Your assignment: List all lines of the data that include the string "June".

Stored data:
□ □ □ □ □ □ □

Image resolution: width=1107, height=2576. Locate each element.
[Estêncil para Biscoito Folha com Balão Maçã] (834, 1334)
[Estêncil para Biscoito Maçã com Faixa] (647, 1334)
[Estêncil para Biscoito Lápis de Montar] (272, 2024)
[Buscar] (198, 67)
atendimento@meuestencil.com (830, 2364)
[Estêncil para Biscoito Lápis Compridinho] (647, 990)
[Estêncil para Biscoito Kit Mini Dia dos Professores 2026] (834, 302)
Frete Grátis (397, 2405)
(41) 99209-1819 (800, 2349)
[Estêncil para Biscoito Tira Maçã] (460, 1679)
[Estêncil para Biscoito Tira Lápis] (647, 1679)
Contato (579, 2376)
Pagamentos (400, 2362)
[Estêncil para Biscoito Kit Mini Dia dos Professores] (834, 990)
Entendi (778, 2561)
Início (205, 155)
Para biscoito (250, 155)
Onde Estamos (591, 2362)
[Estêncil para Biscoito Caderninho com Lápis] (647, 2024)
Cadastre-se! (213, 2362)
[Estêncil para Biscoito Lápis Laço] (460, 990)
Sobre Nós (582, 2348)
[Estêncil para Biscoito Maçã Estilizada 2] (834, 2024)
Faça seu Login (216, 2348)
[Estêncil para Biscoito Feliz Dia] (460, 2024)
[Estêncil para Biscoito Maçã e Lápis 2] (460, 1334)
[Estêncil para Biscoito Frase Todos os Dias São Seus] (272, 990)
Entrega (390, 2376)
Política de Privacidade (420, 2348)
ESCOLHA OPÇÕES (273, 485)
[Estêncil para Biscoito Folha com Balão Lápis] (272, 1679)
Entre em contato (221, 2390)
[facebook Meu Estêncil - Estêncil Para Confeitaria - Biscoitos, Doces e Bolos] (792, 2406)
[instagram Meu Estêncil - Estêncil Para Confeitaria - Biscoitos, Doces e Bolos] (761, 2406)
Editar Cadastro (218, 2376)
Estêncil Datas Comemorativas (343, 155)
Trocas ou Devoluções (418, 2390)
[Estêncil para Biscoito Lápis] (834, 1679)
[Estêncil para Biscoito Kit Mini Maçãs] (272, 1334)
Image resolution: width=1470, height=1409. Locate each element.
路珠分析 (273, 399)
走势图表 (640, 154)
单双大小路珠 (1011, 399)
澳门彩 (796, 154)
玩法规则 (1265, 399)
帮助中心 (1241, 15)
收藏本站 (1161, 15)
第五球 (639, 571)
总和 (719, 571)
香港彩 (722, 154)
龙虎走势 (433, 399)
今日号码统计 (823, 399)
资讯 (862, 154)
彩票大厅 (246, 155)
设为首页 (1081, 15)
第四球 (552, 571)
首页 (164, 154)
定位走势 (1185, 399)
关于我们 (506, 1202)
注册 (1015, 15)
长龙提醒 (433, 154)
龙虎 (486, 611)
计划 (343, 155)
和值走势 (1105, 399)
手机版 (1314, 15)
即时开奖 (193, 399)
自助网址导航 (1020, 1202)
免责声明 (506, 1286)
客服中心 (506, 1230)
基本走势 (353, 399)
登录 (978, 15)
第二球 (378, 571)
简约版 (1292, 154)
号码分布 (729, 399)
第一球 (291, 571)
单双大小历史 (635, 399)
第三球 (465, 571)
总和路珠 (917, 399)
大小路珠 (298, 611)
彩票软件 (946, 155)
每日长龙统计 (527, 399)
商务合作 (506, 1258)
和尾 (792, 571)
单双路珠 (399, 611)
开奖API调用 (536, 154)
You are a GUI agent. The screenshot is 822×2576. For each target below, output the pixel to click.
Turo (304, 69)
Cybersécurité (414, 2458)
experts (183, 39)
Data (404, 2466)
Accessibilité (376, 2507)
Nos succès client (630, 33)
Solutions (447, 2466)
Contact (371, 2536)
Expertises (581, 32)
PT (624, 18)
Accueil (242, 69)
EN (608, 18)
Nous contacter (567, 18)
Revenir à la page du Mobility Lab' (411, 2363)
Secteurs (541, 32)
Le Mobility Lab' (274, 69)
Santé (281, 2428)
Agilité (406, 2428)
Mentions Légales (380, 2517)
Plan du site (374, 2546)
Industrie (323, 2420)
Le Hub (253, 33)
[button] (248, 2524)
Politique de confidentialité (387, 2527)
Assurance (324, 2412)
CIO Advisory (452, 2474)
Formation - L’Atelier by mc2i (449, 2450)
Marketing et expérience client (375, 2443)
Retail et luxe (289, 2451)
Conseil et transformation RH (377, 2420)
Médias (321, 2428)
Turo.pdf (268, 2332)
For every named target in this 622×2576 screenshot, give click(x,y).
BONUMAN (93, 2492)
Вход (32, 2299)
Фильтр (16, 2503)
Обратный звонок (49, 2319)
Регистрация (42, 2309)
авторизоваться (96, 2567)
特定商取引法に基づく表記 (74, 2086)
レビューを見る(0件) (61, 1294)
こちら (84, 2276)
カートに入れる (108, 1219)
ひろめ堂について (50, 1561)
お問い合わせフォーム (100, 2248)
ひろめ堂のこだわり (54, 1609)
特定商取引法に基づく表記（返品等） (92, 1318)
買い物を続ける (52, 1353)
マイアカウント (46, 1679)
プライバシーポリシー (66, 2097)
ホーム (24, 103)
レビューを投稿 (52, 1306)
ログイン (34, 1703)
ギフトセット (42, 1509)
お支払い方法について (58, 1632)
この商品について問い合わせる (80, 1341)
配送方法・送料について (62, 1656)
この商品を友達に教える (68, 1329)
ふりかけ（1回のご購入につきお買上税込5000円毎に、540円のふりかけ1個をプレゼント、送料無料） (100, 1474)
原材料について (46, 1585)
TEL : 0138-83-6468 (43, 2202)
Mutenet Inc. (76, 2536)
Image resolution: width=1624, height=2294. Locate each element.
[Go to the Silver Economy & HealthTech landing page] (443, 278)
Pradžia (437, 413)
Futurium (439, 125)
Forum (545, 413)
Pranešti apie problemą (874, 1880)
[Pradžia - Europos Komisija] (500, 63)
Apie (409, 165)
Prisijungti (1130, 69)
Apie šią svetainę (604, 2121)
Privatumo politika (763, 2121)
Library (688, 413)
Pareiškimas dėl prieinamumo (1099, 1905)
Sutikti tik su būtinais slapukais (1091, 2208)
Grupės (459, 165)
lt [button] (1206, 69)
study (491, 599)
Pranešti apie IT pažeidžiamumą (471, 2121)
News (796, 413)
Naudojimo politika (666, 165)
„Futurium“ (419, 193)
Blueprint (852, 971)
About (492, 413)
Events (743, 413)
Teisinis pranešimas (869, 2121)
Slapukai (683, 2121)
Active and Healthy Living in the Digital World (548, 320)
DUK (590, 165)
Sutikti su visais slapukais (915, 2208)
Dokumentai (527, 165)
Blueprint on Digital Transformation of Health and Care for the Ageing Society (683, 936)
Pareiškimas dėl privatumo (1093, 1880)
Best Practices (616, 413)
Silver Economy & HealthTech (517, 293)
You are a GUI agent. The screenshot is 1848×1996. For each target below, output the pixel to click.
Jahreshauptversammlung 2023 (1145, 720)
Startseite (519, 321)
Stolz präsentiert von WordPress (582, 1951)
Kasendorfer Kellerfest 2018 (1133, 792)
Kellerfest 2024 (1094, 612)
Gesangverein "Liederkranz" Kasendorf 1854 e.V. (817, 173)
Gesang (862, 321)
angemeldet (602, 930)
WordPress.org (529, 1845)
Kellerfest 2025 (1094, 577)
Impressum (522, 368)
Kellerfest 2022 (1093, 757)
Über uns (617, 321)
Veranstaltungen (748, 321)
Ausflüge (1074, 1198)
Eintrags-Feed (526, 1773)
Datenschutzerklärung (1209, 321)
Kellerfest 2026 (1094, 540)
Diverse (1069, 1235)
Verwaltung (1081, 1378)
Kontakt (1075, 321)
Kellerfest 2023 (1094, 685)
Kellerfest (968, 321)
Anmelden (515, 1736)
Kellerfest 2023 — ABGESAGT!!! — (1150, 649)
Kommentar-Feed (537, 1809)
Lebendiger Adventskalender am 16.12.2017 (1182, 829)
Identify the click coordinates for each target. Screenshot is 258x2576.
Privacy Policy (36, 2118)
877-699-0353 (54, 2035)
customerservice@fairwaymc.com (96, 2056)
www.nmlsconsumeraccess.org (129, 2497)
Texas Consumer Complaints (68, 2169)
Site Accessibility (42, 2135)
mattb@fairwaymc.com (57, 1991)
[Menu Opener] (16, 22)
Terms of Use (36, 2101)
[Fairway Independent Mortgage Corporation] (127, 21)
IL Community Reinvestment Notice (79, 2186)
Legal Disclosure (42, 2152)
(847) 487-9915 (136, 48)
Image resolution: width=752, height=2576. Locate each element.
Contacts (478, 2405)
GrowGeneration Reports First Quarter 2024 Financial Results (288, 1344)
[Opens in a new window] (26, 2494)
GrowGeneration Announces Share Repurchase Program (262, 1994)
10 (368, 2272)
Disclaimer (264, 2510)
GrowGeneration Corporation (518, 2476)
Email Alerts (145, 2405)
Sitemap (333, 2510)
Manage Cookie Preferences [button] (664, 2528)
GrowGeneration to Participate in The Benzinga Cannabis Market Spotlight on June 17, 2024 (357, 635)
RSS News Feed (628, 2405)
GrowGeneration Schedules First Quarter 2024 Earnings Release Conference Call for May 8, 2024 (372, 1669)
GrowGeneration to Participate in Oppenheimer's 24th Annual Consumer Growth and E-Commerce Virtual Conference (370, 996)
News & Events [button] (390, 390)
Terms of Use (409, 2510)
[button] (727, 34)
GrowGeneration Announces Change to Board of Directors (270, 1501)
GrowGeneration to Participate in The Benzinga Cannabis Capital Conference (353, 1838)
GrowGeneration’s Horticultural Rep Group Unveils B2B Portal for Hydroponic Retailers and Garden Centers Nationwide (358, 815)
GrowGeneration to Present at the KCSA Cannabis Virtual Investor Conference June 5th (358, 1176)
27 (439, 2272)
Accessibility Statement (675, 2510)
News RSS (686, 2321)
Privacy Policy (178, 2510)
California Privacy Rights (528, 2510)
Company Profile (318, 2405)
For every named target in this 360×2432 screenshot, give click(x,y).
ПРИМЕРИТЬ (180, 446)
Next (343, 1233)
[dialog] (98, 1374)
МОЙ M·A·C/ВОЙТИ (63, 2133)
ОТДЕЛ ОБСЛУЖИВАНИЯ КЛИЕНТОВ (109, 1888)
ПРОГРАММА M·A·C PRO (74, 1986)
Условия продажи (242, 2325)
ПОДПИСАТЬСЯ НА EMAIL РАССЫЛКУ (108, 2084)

□ □ □ □ □ □ □

Response for this exercise:
GrowGeneration to Participate in The Benzinga Cannabis Market Spotlight on June 17, 2024 (357, 635)
GrowGeneration to Present at the KCSA Cannabis Virtual Investor Conference June 5th (358, 1176)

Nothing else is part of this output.